Slide 6: The most important thing is to keep learning. Something
I noticed with my peers during the bootcamp is the people who graduated and
then stayed within the tech stack they had been taught tended to have a harder
time finding jobs. I noticed that a lot of companies in Berlin were using
golang and react.js which is something we hadn't really touched on during the
bootcamp so I made it my priority to focus on learning those things. Also keep
focusing on building things! One of the projects I demoed to my first company
was a website that showed you the colour of the sky outside when I was too
lazy to get out of bed. I was able to demonstrate my knowledge and
understanding of tech and, because I enjoyed making it, it was easy to talk
about in interviews.
Slide 7: Rather than simply writing on your CV that you are
proficient in software engineering you should be showing potential companies.

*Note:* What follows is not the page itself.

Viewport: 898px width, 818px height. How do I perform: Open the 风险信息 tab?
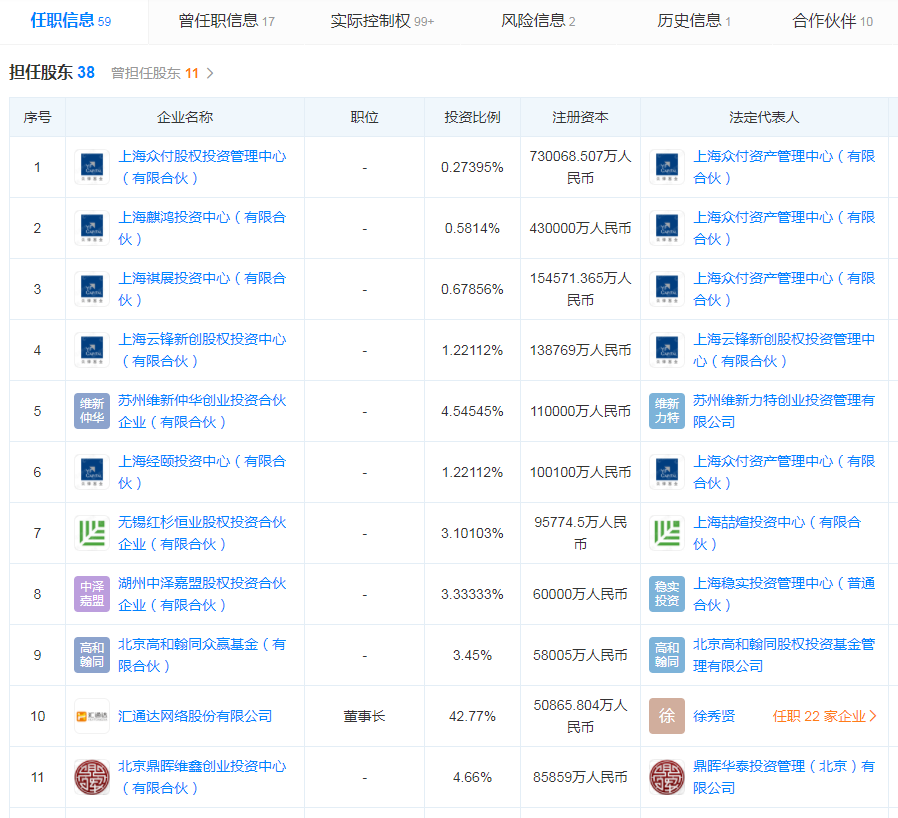click(538, 21)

This can be achieved through either documenting your learnings in a new
language visibly on github, creating a personal website and making it public
or become creative! Instead of actually sending my CV and cover letter to
companies I would instead send an API that contained my CV along with the
github link showing tests, experiments, issue handling, etc. I also blogged a
LOT. Every time I learned something new or worked on something interesting I
wrote about it.
Slide 8: All of your experiences matter and all of them can be
presented in a way that matters for tech. During my interviews for my first
junior position I spoke about queer representation and allyship a lot.
Probably even too much! Juniors are hired based on two things: potential and
company fit. I got offered my first role in tech not just because I showed
that I was eager, willing and able but also because I just vibed with the
recruiter really well. On my CV I wrote about my passion for making wine and
disco music and this discussion occupied the majority of our interview.
Slide 11: It's a meme that a company's commitment to
representation ends whenever the month for the representation ends and that is
true in a lot of cases but there are some very easy ways to tell if what they
do in their day to day operations extends past changing their linkedin logo to
include a flag
Slide 12: Although the recruiter I dealt with at Scout24 painted
a very thorough picture of their diversity and inclusion policies I had to
remember that a recruiter's job is to sell the company to you. Throughout my
interviews I badgered everyone from managers to junior engineers what their
experiences with this were. I straight up asked engineers if they had ever
encountered racism or sexism during work which helped to paint a full picture.
Slide 13: Seeing how companies actually engage with the
communities they say they're representing is a good indicator of whether or
not diversity and inclusion is just a buzz word for them. Part of the reason I
joined scout was how active they are in working with charities and regular
in-house talks and education programs surrounding issues about "others".
Slide 14: Looking at who has decision making power within the
company is also a great way to look at it. If a company is dedicated to
inclusion and diversity then this inclusion shouldn't be that all the
diversity is only at the junior level.